Brew Review: Tiger Beer
- Russell W. Tan
- Oct 24, 2015
- 3 min read
So Singapore celebrated its 50th birthday this year - a good cause for celebration given all that we've managed to achieve.
My dad and I stumbled upon a good deal on Tiger beer, $2.20 per can, so we went to get a carton.
The can design differed from the plain old Tiger can design because our own home-grown brewery, Asia-Pacific Breweries (APB) is in on the whole SG50 celebrations thing as well.
For one, I very much prefer this can over the standard blue Tiger can. The livery just screams Singapore; and it looks brighter and less drab than the dark blue/silver can.

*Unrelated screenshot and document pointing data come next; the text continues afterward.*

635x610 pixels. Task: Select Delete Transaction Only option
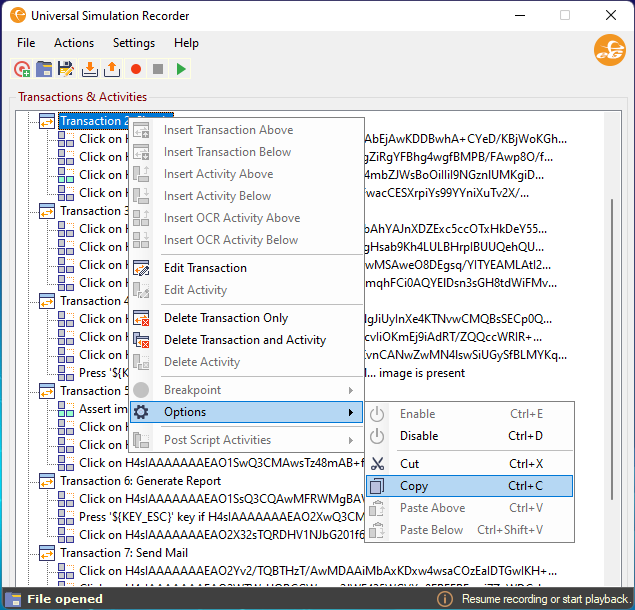pyautogui.click(x=226, y=318)
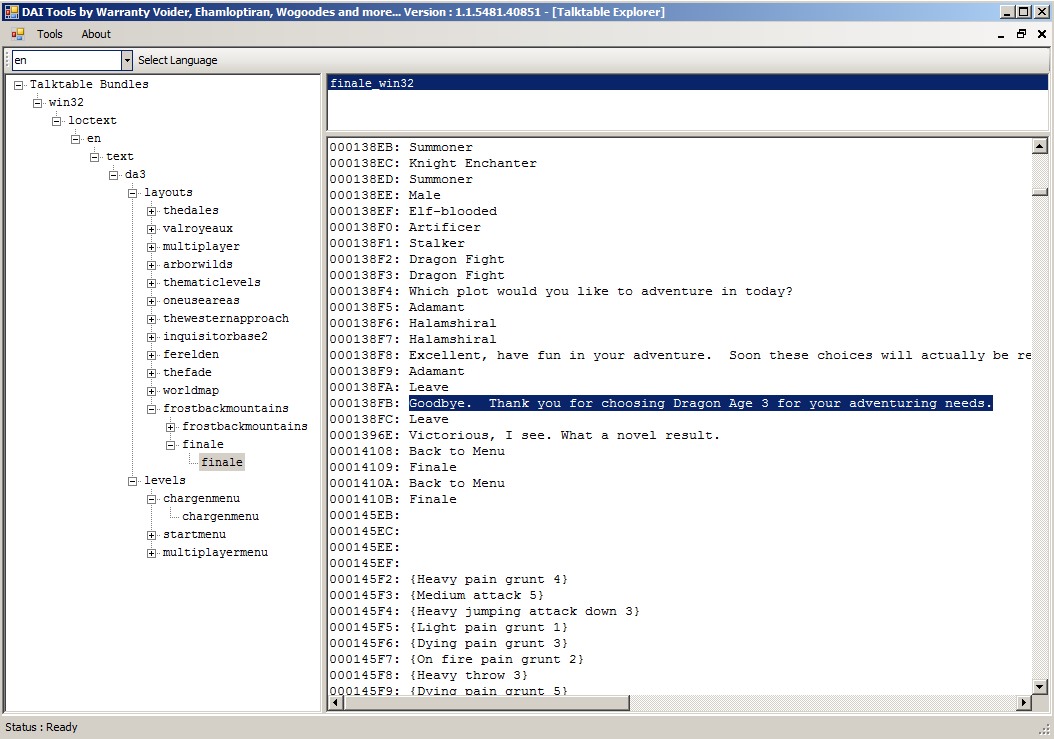Select the Victorious, I see string row

coord(500,435)
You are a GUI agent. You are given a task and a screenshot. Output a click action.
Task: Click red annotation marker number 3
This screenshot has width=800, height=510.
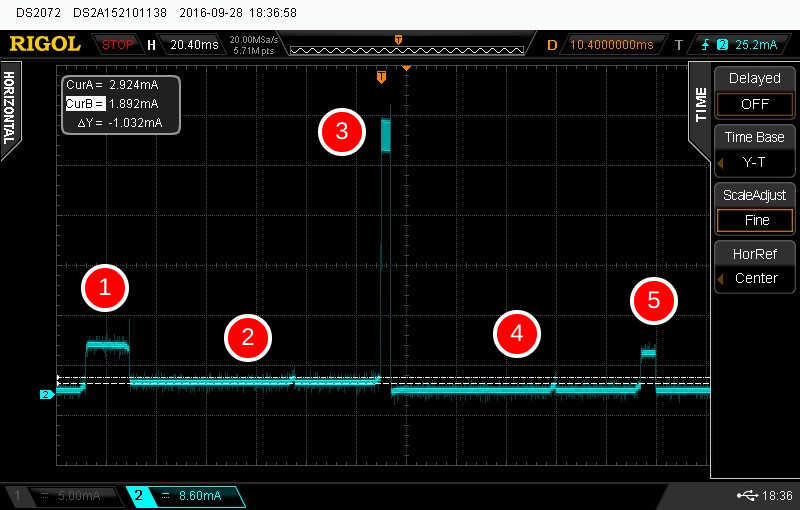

Isn't that much better than the ordinary can?
It says that the beer has won gold championships in Geneva and Paris. I wonder who gave them the medals? As always, as with wine, be careful about buying a drink just because it's won medals.

Out of the can, the beer pours a very large foamy head with microbubbles that refuses to die down. The staying power is there, different than other euro lagers that I've tried so far.
Even after a few swigs, the head still stays - it thins down to about half an inch.

Carbonation is heavy at first but really doesn't stay in the beer for long. The carbonation dies down quickly to give a very flat beer.

This beer is not a good beer to drink. It is flat, weak, and smells weird. Out of the can, (and the nose does persist even in the weizen glass), the nose is strong and fierce; it smells of green vegetal hops (like freshly cut grass; I don't like it) with a little malt, and a hint of a metallic scent just around the corner of the nose like an olfactory halo.
The lager is weak, with no appreciable finish at all. The bark is stronger than the bite. In the mouth, it tastes like watered-down Mariestads with a featherweight hint of biscuit, but without any of its redeeming qualities. It is very lightly hopped and I think the hop quality must be really bad for the beer to taste this vegetal, green and grassy. The water that is used to make this beer is very, very mineral as well. In a beer, that's a bad thing.

A little yeast and residual sugar is apparent in the beer but it is not well integrated. The components are all very separate from each other and very one-dimensional. There is no complexity present in this beer at all.
The alcohol is not well hidden and goes down a bit warm on the throat.

This is, true to its name, a pale lager. It is very pale indeed. In fact, it pales in comparison to all the other beers that I've had so far. However, it is a good introductory beer for someone who has never tried beer before; not because it's easy to drink, but because it's very similar to plain water, which is what most of us are comfortable with drinking (ever seen someone live without water?).
Also true to it's label, the taste of this beer is just not there. It tastes like a living, breathing tiger with no opposable thumbs tried to brew beer, and canned the outcome as Tiger beer.
Component Intensities:
Malt: 2/10
Yeast: 2/10
Hops: 3/10
Overall Ratings:
Nose: 2/10
Body: 3/10
Finish: 2/10
Total: 7/30
Conclusion: I do not like this beer. I would have gladly returned the entire carton of beer in exchange for just three pints of Paulaner Hefeweizen.